++++ Extrait du texte ++++
Ils n’avaient aucune appétence
pour être les relais de l’Iran dans la région
. Si leur position
s’est radicalisée depuis la seconde guerre d’Irak, leur revendication initiale
est surtout d’un surcroît
d’autonomie et d’un certain respect de leurs particularités
,
accentués depuis la répression de leur rébellion en 2004.
Les
sunnites, de leur côté, sont loin de soutenir de manière unanime la coalition. Tous redoutent la mainmise des
groupes terroristes dans le pays
. Si tant l’intervention de l’Arabie
saoudite que le soutien de l’Iran et des milices chiites aux groupes houthistes
– avec une présence nettement moins forte qu’en Syrie, au Liban et en Irak –
tendent à accentuer la division entre ces deux branches de l’islam, celle-ci
n’est pas inscrite comme telle dans l’histoire yéménite.
Cette
guerre par procuration entre l’Arabie et l’Iran ne fait qu’accentuer la déstabilisation
du Yémen
. L’intervention de ces deux puissances extérieures modifie
certainement le rapport des forces et les conflits idéologiques au Yémen, mais
il n’exprime pas une réalité préexistante. A la différence de la Syrie et de
l’Irak, la menace de déstabilisation provient moins du seul Iran que du conflit
lui-même et du renforcement des groupes terroristes qu’il permet.
Faut-il
encore préciser qu’en termes d’exactions, de violations de droit et
probablement de crimes de guerre, l’ensemble des parties sont responsables – groupes liés
à l’ancien Président Saleh
comme au Président Hadi, rebelles
houthis
, organisations terroristes, coalition saoudo
émiratie, cette dernière étant toutefois, en nombre, à l’origine de la plupart.
Arabie
saoudite : l’incohérence d’une politique
La
volonté de limiter l’influence iranienne au Yémen est au cœur du projet du
prince héritier Mohammed Ben Salmane. Alors qu’il n’était que ministre de la
Défense d’Arabie saoudite, il a été l’inspirateur de l’intervention du Royaume
en 2015. Pour autant, cette politique ne paraît guère dictée par une stratégie
à moyen terme. Elle ne se donne pas non plus tous les moyens de cette ambition,
l’Arabie saoudite limitant son intervention à des frappes aériennes et
refusant, y compris en
raison de risques internes
, à y déployer des troupes au sol – ce que
font toutefois les Émirats, de manière certes limitée.
++++
- Exercice A -
Dans l'extrait sur le Yémen, quelle fonction Mohammed Ben Salmane occupait-il lorsqu'il a inspiré l'intervention du Royaume en 2015 ?
L'extrait et les entrées qui suivent proviennent de sources distinctes.
++++ Données d'entrée ++++
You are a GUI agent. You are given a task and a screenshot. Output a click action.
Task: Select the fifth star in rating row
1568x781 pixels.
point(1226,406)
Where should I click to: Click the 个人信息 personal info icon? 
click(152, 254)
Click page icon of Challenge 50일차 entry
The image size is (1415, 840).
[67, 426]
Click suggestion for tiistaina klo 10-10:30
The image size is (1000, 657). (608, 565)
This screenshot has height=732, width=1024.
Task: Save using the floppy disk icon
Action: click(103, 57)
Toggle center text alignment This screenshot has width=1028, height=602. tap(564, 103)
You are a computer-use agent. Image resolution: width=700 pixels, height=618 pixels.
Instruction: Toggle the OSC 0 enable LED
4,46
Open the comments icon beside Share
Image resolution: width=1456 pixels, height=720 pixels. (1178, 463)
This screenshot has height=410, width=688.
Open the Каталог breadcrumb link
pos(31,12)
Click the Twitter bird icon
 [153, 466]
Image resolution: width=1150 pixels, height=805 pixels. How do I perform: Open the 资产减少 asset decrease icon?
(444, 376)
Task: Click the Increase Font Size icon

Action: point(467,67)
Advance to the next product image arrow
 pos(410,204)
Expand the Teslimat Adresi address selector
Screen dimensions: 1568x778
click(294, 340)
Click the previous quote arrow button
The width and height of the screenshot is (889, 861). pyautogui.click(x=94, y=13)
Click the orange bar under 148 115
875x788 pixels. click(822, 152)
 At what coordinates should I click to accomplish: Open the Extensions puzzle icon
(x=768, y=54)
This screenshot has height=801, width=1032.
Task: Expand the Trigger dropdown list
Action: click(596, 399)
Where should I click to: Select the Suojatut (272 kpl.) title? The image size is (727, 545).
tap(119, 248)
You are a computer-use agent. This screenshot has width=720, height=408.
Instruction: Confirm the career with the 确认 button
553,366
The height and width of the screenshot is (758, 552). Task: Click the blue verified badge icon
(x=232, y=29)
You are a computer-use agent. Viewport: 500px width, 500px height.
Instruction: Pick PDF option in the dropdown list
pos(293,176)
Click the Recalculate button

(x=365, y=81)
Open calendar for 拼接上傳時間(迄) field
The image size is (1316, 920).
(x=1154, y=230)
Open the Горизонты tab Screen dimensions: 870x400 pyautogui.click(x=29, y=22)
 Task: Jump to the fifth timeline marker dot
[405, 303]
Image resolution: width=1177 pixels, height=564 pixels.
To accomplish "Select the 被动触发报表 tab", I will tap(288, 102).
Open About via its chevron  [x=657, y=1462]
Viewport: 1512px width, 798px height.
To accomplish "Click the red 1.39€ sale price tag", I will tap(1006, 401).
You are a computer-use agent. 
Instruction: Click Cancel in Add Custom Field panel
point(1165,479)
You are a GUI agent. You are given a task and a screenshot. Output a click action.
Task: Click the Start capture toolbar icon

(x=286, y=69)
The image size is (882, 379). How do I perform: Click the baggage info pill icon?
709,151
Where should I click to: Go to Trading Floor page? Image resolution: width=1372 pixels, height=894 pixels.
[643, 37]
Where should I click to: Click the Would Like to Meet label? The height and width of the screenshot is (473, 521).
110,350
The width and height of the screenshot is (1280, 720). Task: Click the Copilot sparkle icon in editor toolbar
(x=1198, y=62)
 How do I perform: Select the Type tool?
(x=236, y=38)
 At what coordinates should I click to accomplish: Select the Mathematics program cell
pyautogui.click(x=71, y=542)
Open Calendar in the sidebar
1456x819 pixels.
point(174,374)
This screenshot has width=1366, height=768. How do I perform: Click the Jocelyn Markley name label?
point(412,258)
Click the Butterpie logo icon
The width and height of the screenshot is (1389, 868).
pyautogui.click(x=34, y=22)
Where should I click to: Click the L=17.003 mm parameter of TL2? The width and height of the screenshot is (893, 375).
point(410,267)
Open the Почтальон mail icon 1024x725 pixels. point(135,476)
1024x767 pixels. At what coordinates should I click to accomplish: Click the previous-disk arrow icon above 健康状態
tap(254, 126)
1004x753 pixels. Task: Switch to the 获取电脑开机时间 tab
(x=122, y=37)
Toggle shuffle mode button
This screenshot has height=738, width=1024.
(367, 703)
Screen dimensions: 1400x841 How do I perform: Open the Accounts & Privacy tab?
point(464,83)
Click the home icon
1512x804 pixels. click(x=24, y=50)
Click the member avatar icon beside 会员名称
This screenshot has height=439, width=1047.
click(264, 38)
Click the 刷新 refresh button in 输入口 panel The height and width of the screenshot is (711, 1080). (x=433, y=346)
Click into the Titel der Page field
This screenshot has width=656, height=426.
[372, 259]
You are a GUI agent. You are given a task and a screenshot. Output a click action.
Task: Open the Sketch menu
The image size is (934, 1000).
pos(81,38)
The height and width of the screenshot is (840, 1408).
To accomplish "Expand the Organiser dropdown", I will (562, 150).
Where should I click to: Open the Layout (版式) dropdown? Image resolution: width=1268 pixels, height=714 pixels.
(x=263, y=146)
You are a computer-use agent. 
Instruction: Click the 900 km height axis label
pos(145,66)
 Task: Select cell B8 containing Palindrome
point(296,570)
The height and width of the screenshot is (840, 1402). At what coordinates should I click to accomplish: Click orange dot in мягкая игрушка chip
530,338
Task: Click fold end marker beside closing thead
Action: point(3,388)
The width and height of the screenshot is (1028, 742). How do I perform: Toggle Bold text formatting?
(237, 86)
++++
- Exercice B -
Reproduisez à l'identique la portion des entrées allant du début jusqu'à la ligne contenant « Toggle center text », celle-ci comprise.

- Réponse complète A -
Il était ministre de la Défense d'Arabie saoudite.

- Réponse complète B -
You are a GUI agent. You are given a task and a screenshot. Output a click action.
Task: Select the fifth star in rating row
1568x781 pixels.
point(1226,406)
Where should I click to: Click the 个人信息 personal info icon? 
click(152, 254)
Click page icon of Challenge 50일차 entry
The image size is (1415, 840).
[67, 426]
Click suggestion for tiistaina klo 10-10:30
The image size is (1000, 657). (608, 565)
This screenshot has height=732, width=1024.
Task: Save using the floppy disk icon
Action: click(103, 57)
Toggle center text alignment This screenshot has width=1028, height=602. tap(564, 103)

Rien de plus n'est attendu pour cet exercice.